You've Got To Crawl Before You Can Count: Mill Creek Mussel Survey

Friends of the Chicago River and the Metropolitan Water Reclamation District teamed up for a mussel survey on Mill Creek near Palos Hills ahead of a major project to reconnect the stream with the Cal-Sag Channel.

How do you survey mussels? On your knees mostly, digging into the river bed and pulling up handfuls of wet sand and soil. Not many mussels were found on Aug. 2, 2018 but those slim findings could illustrate how a limestone shelf Friends aims to remove between the channel and the stream is currently blocking fish and other waterborne wildlife.

The team dug for about an hour then recorded the number and location of mussels found, measured them and released most back into Mill Creek. Some were kept for further research by MWRD scientists. The group included Friends Conservation Programs Specialist Maggie Jones, and the MWRD's Al Eastman, Paula Brinkman Lowe, Justin Vick and Jennifer Wasik.

Earlier this year, Friends did a fish survey in the creek. Both searches are valuable to measure improvements in the years to come after the shelf is removed.

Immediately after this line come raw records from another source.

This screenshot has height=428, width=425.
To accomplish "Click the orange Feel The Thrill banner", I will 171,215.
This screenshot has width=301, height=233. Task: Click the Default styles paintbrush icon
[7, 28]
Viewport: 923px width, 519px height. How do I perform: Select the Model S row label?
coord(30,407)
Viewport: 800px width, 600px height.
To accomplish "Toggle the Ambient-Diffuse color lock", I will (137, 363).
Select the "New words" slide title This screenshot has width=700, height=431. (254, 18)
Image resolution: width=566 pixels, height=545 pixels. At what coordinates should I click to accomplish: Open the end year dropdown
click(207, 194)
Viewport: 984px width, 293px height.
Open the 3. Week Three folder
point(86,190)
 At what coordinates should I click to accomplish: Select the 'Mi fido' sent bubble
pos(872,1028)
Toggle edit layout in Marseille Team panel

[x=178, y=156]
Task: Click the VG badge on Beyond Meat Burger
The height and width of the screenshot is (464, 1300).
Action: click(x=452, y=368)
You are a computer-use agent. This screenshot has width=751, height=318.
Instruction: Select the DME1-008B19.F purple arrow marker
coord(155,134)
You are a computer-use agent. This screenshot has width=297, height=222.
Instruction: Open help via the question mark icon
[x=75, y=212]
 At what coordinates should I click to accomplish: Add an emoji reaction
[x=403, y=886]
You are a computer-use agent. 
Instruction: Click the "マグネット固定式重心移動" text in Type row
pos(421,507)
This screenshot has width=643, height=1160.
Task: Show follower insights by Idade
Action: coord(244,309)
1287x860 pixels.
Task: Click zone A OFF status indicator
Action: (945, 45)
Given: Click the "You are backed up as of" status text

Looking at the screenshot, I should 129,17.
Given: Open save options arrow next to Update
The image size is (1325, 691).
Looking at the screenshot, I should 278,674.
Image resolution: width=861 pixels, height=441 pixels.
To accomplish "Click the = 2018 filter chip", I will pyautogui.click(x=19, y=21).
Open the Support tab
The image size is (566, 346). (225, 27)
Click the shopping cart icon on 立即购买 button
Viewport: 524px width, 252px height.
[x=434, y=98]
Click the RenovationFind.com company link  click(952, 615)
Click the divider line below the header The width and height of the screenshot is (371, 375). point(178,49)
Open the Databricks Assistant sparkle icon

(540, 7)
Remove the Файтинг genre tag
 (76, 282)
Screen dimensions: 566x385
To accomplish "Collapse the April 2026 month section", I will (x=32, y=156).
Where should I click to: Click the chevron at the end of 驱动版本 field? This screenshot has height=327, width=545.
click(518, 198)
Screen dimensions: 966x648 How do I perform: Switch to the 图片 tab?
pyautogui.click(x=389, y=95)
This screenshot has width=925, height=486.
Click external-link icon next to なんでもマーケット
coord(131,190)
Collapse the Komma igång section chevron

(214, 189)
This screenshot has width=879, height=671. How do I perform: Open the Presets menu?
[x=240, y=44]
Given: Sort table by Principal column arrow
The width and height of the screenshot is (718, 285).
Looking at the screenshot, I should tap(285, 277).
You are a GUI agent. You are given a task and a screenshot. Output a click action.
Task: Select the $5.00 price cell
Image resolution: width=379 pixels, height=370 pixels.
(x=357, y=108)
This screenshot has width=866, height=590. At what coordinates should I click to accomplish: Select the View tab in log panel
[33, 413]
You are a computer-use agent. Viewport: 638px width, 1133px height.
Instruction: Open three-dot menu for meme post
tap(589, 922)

Maggie Jones and Jennifer Wasik examine an area near rocks where mussels might be lodged.

On survey day with temperatures in the 90s, the team navigated thick bushes and trees to get to the hidden creek near Calumet Sag Road. After donning waders, they dug a designated stretch of the clear running stream, using gloved hands to siphon the soil and reveal the mussels. Most found were small fingernail-sized specimens though a few larger, empty "relic" shells were discovered. 

The mussels were counted, measured, recorded and most were returned to the creek. A few were kept for research. Vick called the low count "an opportunity to re-populate." Once the shelf is removed, it is hoped fish and the mussels they carry will travel deep up the 2 1/2-mile Mill Creek sparking new communities.

Most of the mussels found were quite small.

The Cal-Sag Channel connects the Little Calumet River to the Chicago Sanitary and Ship Canal, part of the Chicago River system. When the 16-mile, man-made channel opened in 1922, engineers ran it below the limestone at Mill Creek effectively blocking passage between the two waterways.

The nearly quarter million dollar project to remove the shelf and restore the habitat is funded by the Chi-Cal Rivers Fund, a public-private partnership working to restore the health, vitality and accessibility of the waterways in the Chicago and Calumet region by supporting green stormwater infrastructure, habitat enhancement, and public-use improvements.

The removl of the limestone shelf is slated to begin early next year after Friends and its project partners complete fish, mussel, and macroinvertebrate surveys, and secure necessary permits. 

Paula Brinkman Lowe counts her catch.

Justin Vick uses high powered glasses to examine a mussel.

The mussels are measured.

Jones and Wasik help catlogue data on the banks of Mill Creek.

The location on Mill Creek where the limestone shelf will be removed to fully connect it to the Cal-Sag Channel.